● **WHAT IS EXPECTED**
Copy out the records starting at the line that contains "Task: Click the PayPal payment label text" and ending at the line that contains "Action: (82, 311)", and leave the pictures out of your copy.

● **SUPPLIED ENTRIES**
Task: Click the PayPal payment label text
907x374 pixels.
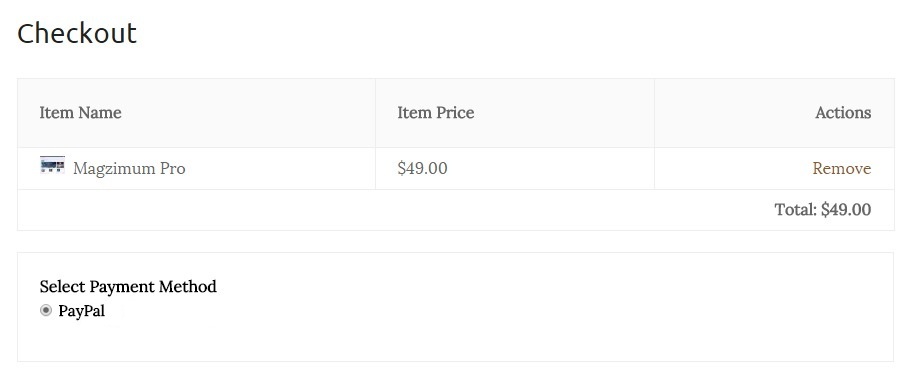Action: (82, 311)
...
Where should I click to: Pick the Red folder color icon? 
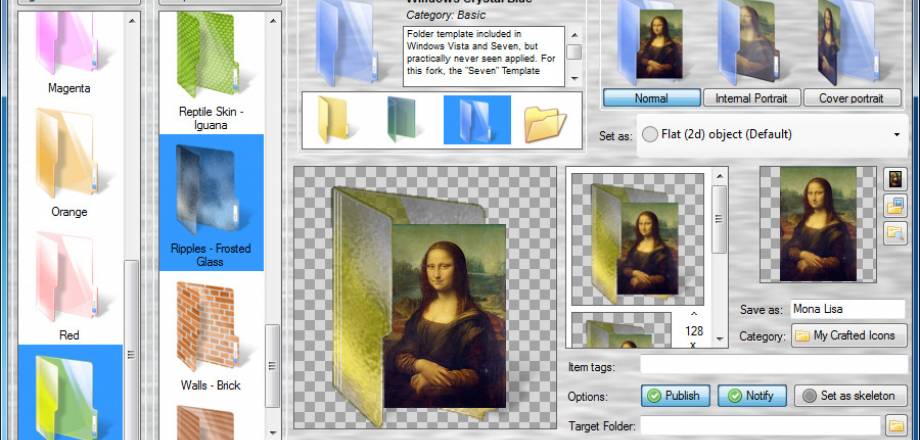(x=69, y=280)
...
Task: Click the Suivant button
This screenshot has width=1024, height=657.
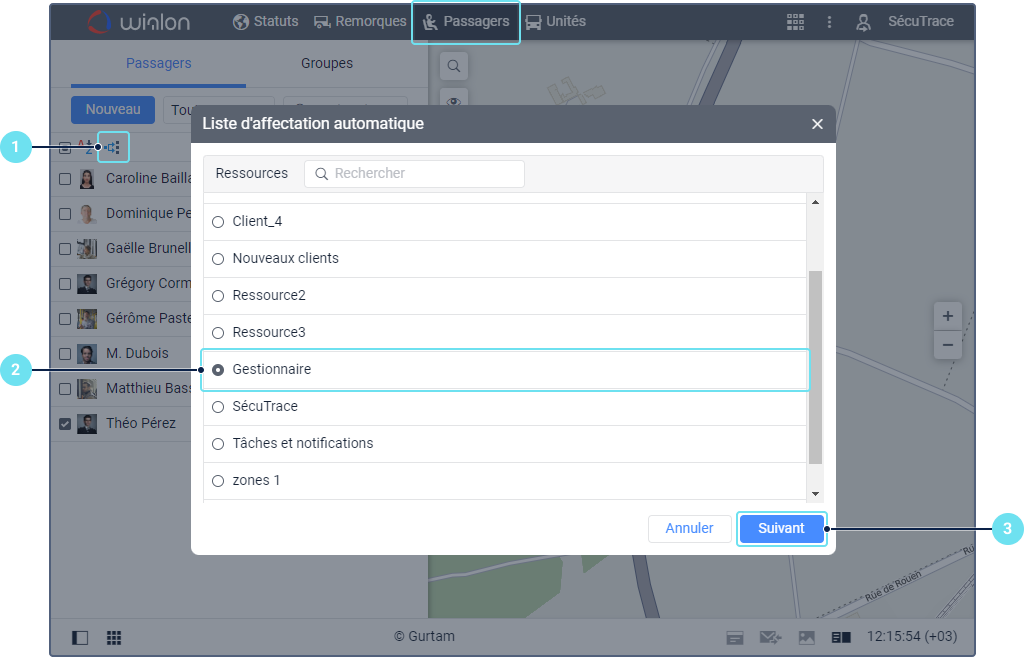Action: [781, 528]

● **RESULT FOR THIS EXERCISE**
Task: Click the PayPal payment label text
907x374 pixels.
Action: (82, 311)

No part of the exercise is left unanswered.